◆ **GOAL**:
Extract every line of the listing below verbatim, leaving the pictures out of your answer.

◆ **SUPPLIED MATERIAL**:
╔══

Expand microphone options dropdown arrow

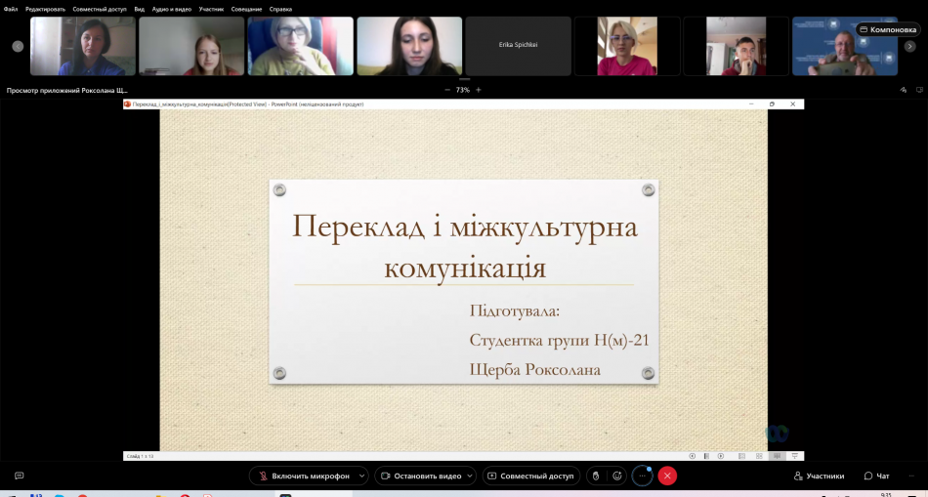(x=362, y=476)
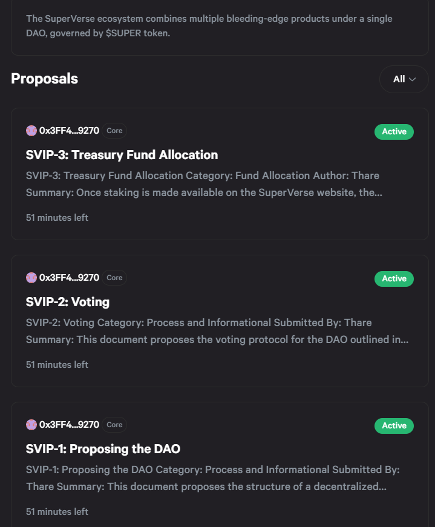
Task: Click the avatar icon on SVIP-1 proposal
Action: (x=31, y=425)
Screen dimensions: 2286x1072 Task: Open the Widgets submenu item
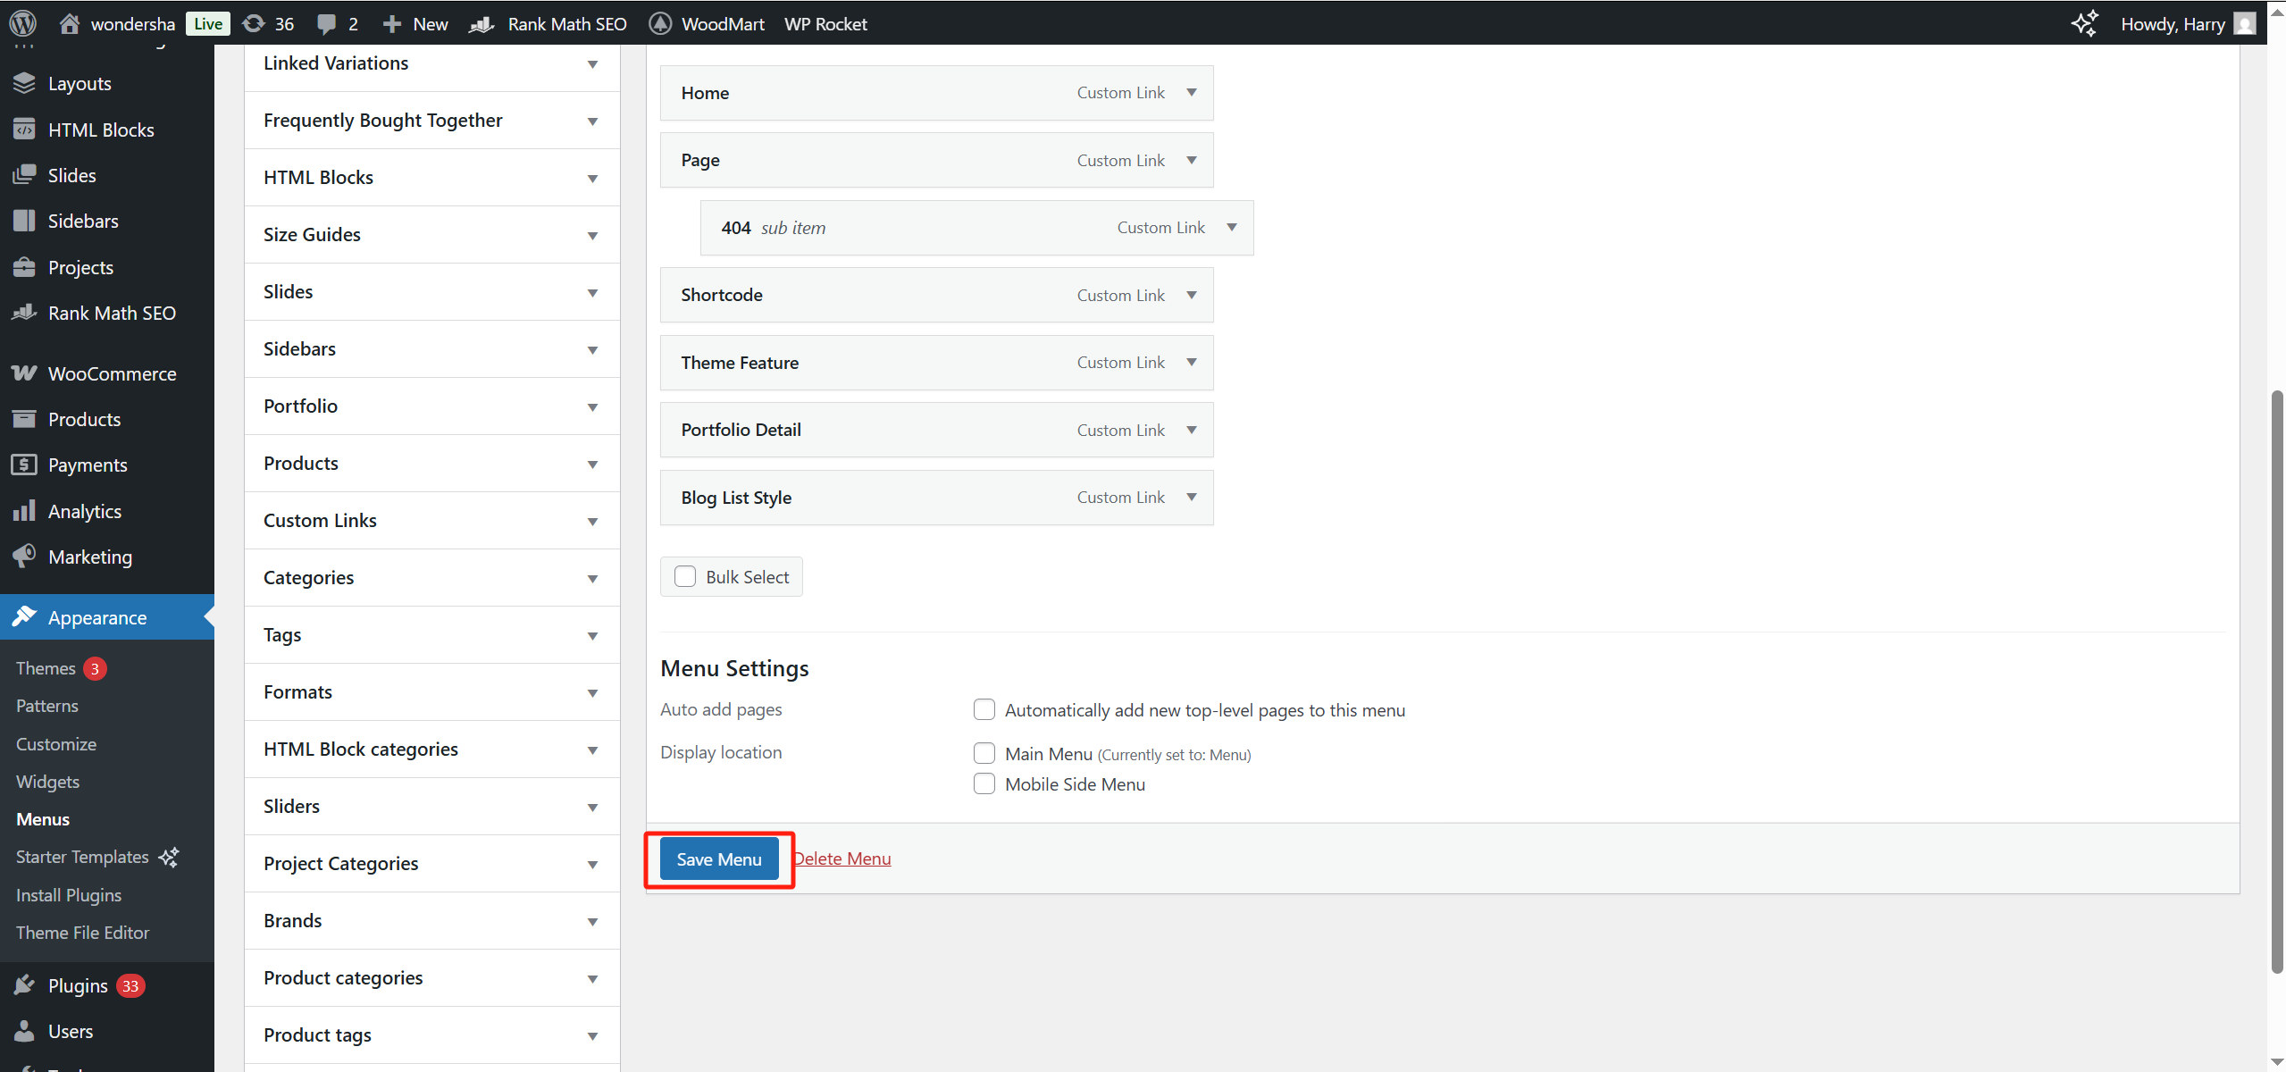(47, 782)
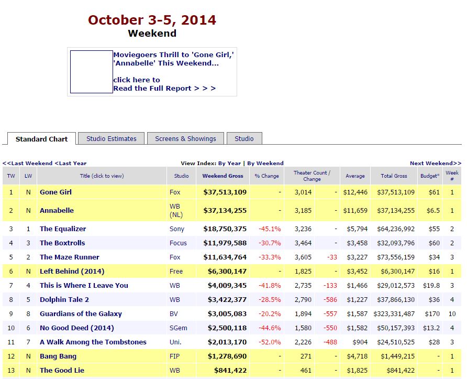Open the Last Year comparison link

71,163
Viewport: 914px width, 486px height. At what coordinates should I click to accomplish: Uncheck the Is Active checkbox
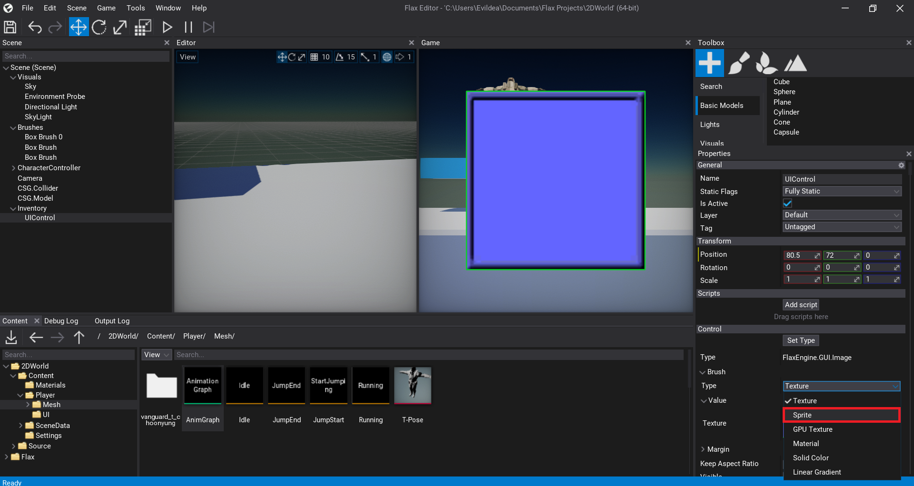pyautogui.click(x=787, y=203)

╚══

◆ **OUTPUT FOR THIS TASK**:
Expand microphone options dropdown arrow

(x=362, y=476)
Task: Click the avatar icon on SVIP-1 proposal
Action: (x=31, y=425)
Screen dimensions: 2286x1072 Task: Open the Widgets submenu item
(47, 782)
Open the Last Year comparison link

71,163
Viewport: 914px width, 486px height. At what coordinates should I click to accomplish: Uncheck the Is Active checkbox
pyautogui.click(x=787, y=203)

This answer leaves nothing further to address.